HudsonAlpha faculty investigator Jane Grimwood, Ph.D., will share a $2.4 million grant with four other researchers to continue genomics research on Upland cotton.
Funded by the National Science Foundation, the research is intended to advance the groundbreaking discovery published in the April edition of Nature Biotechnology, which explained how researchers, including Chris Saski of Clemson University, decoded the genetic makeup of Upland cotton for the first time.
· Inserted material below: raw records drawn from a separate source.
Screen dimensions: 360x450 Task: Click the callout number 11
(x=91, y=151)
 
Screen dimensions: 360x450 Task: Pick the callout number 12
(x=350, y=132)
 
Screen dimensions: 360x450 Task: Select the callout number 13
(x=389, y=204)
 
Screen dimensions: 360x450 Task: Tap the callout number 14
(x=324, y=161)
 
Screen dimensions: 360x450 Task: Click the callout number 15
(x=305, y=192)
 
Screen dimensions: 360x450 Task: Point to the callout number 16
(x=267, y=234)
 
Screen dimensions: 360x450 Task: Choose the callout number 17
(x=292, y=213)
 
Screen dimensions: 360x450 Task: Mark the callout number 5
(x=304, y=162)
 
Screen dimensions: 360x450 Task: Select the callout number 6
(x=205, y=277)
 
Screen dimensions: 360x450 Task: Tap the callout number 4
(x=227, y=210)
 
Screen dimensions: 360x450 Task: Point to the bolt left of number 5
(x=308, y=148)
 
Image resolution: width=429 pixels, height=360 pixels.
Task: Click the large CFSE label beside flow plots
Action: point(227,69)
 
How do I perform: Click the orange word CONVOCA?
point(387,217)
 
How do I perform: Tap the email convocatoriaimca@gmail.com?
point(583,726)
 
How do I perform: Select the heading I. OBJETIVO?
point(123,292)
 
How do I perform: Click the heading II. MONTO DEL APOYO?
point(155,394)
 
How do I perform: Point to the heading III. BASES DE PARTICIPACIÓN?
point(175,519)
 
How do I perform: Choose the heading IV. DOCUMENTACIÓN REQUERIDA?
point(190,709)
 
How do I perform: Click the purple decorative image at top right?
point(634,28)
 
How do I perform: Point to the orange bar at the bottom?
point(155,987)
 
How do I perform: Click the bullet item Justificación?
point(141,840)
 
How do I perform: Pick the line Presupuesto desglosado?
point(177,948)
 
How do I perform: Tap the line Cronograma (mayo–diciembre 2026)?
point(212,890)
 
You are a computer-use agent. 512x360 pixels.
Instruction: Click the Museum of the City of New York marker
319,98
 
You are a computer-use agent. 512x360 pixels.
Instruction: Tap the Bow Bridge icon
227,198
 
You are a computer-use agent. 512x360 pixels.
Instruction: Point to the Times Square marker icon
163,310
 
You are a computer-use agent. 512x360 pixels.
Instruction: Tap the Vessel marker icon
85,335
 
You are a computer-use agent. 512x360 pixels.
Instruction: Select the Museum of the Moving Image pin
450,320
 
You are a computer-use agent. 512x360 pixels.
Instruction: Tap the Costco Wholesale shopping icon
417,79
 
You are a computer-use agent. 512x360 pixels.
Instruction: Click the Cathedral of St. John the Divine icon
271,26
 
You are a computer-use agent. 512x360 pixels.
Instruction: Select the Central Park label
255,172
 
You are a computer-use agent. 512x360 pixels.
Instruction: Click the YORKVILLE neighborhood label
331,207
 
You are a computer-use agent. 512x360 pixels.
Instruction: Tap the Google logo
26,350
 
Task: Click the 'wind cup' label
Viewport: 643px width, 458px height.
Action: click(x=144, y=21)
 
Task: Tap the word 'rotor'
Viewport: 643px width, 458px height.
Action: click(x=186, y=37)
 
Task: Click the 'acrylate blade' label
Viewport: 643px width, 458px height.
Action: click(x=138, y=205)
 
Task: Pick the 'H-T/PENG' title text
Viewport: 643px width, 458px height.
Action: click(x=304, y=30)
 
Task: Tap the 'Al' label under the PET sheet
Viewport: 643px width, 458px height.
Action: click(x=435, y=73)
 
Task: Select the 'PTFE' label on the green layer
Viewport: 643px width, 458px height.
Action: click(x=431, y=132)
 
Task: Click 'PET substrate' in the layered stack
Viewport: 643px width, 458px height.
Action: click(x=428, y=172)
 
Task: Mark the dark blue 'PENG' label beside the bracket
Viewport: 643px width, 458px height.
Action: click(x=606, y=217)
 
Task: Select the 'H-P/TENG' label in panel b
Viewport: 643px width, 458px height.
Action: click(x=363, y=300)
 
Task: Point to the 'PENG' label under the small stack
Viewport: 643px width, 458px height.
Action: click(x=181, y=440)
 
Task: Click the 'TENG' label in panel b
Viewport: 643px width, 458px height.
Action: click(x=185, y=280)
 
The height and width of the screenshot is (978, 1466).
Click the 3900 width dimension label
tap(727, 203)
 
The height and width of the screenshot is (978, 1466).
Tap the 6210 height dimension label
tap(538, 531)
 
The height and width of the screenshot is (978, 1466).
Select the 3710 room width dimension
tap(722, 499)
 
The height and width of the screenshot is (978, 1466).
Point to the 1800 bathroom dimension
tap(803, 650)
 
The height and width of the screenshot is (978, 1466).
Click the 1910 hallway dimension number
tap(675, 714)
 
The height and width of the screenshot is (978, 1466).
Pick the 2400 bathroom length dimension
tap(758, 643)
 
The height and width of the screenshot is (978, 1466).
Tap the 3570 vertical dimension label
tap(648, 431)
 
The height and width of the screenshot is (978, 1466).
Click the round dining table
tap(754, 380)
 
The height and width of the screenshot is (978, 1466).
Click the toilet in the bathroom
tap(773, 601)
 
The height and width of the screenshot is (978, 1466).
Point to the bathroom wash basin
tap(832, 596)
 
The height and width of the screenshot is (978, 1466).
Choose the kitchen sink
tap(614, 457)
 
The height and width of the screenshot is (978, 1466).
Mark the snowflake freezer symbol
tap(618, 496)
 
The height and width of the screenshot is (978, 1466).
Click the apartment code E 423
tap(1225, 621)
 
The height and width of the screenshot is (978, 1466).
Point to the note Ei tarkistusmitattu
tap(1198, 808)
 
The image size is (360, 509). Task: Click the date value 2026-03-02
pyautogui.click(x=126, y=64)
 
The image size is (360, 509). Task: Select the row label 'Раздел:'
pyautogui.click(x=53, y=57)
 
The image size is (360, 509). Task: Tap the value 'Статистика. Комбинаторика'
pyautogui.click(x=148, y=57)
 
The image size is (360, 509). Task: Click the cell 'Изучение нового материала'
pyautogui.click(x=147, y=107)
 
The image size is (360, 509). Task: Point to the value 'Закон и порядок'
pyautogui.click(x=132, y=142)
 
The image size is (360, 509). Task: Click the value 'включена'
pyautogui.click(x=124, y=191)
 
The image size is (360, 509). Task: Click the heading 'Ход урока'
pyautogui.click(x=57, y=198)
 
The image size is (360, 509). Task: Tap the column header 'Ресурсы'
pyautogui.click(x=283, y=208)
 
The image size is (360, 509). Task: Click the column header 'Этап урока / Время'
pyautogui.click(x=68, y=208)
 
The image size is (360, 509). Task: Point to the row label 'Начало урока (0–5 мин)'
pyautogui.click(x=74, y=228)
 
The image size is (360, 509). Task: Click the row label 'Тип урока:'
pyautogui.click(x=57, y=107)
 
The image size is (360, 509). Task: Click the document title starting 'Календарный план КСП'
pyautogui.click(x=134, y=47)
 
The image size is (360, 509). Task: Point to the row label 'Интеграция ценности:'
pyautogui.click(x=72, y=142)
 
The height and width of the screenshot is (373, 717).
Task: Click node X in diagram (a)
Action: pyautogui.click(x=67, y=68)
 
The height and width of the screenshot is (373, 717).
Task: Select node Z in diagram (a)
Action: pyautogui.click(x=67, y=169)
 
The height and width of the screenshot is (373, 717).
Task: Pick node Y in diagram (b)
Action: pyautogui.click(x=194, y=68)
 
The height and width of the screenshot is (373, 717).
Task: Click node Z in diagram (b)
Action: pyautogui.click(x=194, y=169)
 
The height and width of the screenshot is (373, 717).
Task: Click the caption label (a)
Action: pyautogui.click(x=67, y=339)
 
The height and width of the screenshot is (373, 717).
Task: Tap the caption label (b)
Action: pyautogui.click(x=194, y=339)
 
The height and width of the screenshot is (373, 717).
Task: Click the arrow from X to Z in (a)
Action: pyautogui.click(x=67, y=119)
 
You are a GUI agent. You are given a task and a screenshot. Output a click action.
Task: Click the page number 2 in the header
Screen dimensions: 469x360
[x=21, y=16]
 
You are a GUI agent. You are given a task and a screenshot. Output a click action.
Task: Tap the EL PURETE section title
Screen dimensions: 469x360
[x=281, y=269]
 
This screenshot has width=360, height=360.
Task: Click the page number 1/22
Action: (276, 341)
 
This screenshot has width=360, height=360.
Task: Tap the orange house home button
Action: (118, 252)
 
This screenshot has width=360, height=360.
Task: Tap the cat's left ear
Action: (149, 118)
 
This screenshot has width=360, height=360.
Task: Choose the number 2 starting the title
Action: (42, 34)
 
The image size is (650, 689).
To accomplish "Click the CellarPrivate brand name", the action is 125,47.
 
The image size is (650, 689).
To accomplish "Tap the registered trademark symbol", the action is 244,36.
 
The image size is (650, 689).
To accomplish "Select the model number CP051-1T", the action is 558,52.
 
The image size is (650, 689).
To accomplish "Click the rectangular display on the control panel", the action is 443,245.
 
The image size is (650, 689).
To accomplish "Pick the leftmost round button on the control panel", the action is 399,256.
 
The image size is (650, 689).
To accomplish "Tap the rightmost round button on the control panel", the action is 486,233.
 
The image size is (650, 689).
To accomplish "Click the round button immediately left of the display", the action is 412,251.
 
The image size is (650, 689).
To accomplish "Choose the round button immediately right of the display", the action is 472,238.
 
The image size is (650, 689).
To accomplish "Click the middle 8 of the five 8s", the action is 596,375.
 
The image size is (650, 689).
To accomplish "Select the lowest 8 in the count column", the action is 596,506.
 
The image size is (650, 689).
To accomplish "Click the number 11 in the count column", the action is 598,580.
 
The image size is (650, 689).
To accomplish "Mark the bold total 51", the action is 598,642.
"We've got a map, but it's still a first draft," said Saski. "What we're now striving for is a reference-grade genome that has the resolution and accuracy necessary to unlock cotton's most complex secrets."
The team, which includes Grimwood, Saski, Z. Jeffrey Chen of the University of Texas at Austin, David Stelly of Texas A&M and Brian Scheffler of the U.S. Department of Agriculture's Agricultural Research Service, aims to sequence the genome of Upland cotton to a standard not yet achieved in a polyploid plant. Polyploid plants contain two pairs of chromosomes, unlike humans, which have one paired set. About 80 percent of plants are polyploid.
The HudsonAlpha Genome Sequencing Center will produce a high-quality reference genome for tetraploid cotton, which can then be used for genomically-enabled improvements.
"We are excited to apply our experience in plant genomics to a crop which is of such major economic importance to Alabama and the rest of the Southeast," said Grimwood. "The reference genome sequence generated as a result of this work will form the basis for accelerated breeding for important agronomic traits in tetraploid cotton."
Upland cotton, also known as Gossypium hirsutum, is the most widely spread species of cotton in the U.S., constituting 90 percent of worldwide production. Cotton has an economic impact of more than $200 million in South Carolina and generates $500 billion worldwide. Improving Upland cotton fiber yield and quality will help clothe, feed and fuel the ever-expanding human population.